South Korea’s benchmark KOSPI index hit an all-time high of 6,360 on Tuesday, extending a rally that has now produced a 25% gain in just 15 trading sessions. The immediate catalyst was SK Hynix, which surged more than 4.6% after confirming it had begun mass production of a key memory module for advanced AI processors made by Nvidia. 

The company is one of Nvidia’s most critical suppliers and has become a direct proxy for institutional conviction in the AI infrastructure buildout. 

The rally was broad rather than confined to chipmakers. LG Energy Solution gained 9.4%, SK Square added 3.1%, Doosan Enerbility climbed 2.3%, and HD Hyundai Heavy Industries rose 2.3%.

The Export Numbers That Justified the Move

South Korea’s exports surged 49.4% year-on-year in the first 20 days of April, driven by a sharp rebound in semiconductor shipments that jumped over 180% in the same period. That figure is not a forecast. It is actual trade data confirming that demand for Korean chips is running high. 
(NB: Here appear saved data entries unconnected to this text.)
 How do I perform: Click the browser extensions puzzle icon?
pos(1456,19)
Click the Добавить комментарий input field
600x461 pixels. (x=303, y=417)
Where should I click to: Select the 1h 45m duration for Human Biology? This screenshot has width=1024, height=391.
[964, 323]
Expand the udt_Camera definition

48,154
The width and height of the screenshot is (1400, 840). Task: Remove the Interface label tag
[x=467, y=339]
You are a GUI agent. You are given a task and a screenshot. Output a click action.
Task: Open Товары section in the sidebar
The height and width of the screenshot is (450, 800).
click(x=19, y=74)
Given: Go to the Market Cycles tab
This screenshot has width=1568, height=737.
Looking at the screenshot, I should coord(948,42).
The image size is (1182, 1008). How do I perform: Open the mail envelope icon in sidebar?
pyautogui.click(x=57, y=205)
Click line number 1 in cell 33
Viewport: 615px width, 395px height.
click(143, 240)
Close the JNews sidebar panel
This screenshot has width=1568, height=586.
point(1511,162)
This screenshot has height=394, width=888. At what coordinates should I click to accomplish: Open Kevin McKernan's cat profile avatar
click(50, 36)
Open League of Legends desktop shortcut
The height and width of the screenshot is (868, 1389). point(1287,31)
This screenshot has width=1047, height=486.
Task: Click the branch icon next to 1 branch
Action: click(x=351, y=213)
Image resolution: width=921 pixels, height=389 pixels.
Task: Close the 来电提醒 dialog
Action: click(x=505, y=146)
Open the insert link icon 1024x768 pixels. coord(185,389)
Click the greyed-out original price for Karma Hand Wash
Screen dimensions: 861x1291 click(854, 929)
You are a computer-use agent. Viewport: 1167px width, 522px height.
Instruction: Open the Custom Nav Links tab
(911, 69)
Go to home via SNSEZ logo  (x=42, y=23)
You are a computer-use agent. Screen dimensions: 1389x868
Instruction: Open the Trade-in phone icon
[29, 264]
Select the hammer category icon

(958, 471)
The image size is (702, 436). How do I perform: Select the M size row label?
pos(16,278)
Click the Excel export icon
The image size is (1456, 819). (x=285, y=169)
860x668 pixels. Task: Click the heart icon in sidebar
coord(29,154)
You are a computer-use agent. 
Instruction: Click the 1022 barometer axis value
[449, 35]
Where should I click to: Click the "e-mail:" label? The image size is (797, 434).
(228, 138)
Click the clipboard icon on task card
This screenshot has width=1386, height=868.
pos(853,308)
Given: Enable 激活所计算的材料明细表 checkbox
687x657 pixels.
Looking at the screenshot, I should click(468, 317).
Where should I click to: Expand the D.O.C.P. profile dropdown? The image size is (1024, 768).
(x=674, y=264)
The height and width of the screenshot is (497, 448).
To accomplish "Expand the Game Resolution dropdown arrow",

SK Hynix’s first-quarter operating profit is forecast to surge more than 368% compared to the same period last year, with earnings report due on April 23. Goldman Sachs raised its 12-month KOSPI target to 8,000 points on Monday, citing semiconductor profit improvements and broader market earnings growth of approximately 48% across the index.

Foreign investors returned in force, recording net purchases of 1.192 trillion won in the securities market on Tuesday.

The Speed Problem

The fundamental story around Korean chipmakers and exports is real and well-supported by data. The concern now is not whether the narrative is valid but whether the price action has moved far beyond what the narrative alone justifies.

A 25% move in 15 sessions is not the signature of measured institutional accumulation. It is the signature of retail momentum chasing, short covering, amplifying moves, and excess liquidity rotating aggressively into equities. 

Individual investors moved in the opposite direction on Tuesday, recording net sales of 1.489 trillion won, a divergence that shows retail participants who rode the rally are beginning to take profits against institutional buyers still entering positions.

Fast rallies driven by liquidity and momentum rather than incremental fundamental improvement tend to resolve with exhaustion rather than stability.